1.3.3.Origine extra-cérébrale des acides gras

Le système nerveux central ne peut élaborer que 60 % environ de ses acides gras, le reste étant apporté par voie exogène via la circulation sanguine [183].

Transport d’acides gras non essentiels.

Les acides palmitique et stéarique plasmatiques captés par le système nerveux central à partir de la circulation sanguine sont par la suite intégrés au niveau des structures nerveuses tels que la myéline, les synaptosomes, les membranes des neurones et des astrocytes [184], [185]. L’acide stéarique peut être incorporé tel quel dans les membranes (au sein de phospholipides ou de sphingolipides) ou bien métabolisé in situ (allongement de chaînes ou synthèse de chaînes plus courtes à partir d’éléments du catabolisme). La relation sang-cerveau pour l’acide stéarique varie au cours du développement cérébral. La captation des acides gras est majorée en période de myélinisation et de multiplication gliale.

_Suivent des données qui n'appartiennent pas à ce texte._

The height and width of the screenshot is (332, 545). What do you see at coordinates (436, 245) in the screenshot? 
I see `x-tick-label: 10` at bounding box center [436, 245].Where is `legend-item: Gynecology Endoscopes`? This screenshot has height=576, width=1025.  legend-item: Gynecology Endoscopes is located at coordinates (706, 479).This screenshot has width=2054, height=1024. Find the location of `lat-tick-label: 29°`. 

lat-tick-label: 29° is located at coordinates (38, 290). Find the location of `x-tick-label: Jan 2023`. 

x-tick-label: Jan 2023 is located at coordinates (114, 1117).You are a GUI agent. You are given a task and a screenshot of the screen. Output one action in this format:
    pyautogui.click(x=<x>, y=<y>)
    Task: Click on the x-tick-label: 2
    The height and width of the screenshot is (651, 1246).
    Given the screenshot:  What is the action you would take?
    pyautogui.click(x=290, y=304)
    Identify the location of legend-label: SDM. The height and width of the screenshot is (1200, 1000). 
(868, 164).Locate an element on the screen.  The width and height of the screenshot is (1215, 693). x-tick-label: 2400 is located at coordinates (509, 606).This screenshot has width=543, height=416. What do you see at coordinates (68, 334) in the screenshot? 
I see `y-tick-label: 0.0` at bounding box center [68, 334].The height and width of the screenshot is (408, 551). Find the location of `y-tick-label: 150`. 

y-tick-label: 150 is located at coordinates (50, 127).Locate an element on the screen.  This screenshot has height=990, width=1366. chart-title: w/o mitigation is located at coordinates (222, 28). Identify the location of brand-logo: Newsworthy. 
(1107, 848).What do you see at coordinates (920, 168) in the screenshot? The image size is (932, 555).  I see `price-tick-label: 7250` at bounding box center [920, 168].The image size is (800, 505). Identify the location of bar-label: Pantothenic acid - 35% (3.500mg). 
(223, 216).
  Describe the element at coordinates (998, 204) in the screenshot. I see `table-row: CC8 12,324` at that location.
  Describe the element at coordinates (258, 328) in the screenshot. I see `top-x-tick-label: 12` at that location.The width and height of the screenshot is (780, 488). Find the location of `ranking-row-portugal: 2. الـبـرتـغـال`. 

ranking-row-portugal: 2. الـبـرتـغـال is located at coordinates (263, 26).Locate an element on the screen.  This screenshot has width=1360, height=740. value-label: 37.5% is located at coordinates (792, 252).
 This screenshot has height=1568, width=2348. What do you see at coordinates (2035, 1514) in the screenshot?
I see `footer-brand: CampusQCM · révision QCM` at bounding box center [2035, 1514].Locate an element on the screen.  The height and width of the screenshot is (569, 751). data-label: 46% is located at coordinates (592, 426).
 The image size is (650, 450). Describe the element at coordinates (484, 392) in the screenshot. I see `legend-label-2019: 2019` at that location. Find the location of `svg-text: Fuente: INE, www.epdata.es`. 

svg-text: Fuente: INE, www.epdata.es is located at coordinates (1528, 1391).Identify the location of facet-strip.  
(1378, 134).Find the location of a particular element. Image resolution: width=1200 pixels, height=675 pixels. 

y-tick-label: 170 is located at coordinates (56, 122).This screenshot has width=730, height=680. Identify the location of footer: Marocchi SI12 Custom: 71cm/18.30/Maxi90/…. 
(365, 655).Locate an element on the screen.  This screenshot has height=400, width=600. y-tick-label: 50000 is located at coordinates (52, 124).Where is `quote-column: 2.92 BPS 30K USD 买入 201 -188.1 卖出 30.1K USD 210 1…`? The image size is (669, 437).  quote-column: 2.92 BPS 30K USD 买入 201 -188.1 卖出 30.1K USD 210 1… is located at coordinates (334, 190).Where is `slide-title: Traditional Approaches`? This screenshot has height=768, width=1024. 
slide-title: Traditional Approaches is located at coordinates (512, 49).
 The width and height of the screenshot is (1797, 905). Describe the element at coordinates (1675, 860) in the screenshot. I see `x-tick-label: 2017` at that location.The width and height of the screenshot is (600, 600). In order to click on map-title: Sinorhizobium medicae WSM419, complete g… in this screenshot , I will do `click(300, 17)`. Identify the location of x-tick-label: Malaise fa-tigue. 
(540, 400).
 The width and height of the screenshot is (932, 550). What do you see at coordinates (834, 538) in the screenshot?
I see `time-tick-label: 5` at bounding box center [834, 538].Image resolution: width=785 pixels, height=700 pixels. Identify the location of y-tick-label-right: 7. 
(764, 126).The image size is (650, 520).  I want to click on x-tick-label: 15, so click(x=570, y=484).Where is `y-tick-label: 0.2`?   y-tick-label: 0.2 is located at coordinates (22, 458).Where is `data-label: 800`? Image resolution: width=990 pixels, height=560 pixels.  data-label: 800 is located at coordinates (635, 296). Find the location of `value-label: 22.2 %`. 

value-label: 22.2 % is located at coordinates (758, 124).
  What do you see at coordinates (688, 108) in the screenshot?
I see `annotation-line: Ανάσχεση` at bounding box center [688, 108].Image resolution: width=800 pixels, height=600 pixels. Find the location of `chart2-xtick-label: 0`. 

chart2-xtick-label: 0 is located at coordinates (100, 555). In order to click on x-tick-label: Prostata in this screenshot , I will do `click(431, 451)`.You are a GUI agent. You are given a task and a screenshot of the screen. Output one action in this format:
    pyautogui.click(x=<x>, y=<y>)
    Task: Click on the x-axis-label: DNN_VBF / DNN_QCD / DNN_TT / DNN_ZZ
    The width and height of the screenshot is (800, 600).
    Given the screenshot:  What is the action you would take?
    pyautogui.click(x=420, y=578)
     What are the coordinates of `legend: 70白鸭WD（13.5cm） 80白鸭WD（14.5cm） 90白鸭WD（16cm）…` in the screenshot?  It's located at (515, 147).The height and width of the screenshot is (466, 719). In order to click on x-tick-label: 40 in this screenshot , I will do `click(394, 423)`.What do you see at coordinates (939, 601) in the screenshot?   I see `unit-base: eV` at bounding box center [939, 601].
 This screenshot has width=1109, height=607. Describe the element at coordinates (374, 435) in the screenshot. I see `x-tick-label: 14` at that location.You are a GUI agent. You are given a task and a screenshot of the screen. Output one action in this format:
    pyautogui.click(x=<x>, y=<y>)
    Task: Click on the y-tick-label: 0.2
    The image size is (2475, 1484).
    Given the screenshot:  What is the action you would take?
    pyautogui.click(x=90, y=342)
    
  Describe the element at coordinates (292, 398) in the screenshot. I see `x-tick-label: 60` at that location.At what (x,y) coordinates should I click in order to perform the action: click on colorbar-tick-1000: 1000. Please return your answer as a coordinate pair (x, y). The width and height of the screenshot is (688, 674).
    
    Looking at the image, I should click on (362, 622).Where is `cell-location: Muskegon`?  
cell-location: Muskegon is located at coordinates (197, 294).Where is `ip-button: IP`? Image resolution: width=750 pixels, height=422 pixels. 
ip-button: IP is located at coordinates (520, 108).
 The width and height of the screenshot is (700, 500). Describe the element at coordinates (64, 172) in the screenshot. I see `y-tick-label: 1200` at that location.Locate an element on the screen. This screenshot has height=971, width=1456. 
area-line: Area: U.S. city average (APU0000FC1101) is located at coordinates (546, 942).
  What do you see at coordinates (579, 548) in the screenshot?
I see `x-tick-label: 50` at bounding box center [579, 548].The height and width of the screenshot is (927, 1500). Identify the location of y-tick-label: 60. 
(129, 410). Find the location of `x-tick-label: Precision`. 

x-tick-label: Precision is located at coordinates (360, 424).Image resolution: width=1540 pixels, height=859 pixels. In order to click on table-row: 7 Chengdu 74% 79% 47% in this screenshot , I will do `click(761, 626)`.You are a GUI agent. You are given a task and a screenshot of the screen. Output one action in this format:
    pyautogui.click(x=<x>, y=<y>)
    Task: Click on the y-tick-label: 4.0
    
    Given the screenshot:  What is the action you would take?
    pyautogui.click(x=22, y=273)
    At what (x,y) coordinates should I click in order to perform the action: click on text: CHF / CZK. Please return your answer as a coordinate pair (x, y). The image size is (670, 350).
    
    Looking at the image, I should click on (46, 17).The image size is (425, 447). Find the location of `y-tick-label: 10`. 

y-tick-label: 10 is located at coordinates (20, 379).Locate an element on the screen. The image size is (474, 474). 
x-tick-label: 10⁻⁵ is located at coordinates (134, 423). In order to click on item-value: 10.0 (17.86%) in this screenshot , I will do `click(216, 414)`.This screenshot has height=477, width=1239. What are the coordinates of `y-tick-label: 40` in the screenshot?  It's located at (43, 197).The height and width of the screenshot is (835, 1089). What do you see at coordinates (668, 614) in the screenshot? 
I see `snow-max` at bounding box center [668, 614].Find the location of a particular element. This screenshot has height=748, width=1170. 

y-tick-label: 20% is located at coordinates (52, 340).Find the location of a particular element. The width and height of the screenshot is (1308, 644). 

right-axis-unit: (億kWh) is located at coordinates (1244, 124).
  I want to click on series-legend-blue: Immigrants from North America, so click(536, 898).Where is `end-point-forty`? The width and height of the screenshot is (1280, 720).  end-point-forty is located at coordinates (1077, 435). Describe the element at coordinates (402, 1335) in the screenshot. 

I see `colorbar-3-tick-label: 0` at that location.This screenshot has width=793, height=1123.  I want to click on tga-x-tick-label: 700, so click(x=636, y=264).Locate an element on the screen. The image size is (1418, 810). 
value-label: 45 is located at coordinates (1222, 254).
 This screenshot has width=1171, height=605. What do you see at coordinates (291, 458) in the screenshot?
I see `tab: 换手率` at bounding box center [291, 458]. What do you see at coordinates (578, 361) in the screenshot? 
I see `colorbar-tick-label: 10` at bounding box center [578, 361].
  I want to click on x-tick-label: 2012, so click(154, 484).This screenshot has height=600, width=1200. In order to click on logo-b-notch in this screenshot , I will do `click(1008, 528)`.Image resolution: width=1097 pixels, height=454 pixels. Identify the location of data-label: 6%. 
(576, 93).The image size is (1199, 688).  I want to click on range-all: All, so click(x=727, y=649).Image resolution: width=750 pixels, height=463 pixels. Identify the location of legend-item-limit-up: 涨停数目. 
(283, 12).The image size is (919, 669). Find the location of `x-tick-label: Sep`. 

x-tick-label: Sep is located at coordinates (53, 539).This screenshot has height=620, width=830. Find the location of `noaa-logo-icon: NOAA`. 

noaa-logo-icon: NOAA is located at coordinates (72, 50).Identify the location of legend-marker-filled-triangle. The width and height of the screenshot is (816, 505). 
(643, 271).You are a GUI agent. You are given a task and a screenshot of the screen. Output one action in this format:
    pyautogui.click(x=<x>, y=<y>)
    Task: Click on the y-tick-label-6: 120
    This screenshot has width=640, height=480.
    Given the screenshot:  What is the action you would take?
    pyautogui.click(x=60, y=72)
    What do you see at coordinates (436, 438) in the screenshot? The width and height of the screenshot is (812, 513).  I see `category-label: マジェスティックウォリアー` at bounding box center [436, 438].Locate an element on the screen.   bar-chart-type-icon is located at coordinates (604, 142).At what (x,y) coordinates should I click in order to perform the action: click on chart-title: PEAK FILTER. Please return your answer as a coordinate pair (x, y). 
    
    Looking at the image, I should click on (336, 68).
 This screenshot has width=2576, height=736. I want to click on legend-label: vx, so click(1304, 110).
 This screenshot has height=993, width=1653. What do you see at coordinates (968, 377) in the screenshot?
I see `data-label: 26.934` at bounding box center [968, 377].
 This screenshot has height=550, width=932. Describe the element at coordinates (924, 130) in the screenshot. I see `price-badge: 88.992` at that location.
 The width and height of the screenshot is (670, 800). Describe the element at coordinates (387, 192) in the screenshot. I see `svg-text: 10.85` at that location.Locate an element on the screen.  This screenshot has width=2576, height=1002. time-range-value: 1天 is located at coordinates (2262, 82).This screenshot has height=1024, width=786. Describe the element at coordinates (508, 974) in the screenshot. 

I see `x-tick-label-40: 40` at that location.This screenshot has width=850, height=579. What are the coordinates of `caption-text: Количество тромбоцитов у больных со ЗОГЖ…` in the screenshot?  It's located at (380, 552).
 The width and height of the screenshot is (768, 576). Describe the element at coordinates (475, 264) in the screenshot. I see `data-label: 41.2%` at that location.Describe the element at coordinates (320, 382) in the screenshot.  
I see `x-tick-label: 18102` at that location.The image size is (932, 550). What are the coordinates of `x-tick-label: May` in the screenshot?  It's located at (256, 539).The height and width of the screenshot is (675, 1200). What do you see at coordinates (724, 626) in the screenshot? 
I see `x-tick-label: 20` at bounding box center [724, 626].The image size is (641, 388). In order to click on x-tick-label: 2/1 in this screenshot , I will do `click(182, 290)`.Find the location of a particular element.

Transport d’acides gras essentiels.

La position β des phospholipides est généralement occupée par un acide gras polyinsaturé, généralement le 20:4ω6, le 22:5ω3 et le 22:6ω3. Ces acides proviennent tels quels de la circulation plasmatique ou bien sont dérivés des acides gras essentiels linoléique et linolénique après allongement et désaturation. Une carence en acides gras essentiels provoquera des anomalies au cours du développement cérébral, période où le besoin est particulièrement important [186]. Le tissu nerveux compensera partiellement ce déficit en synthétisant des acides gras polyinsaturés en ω9 [187].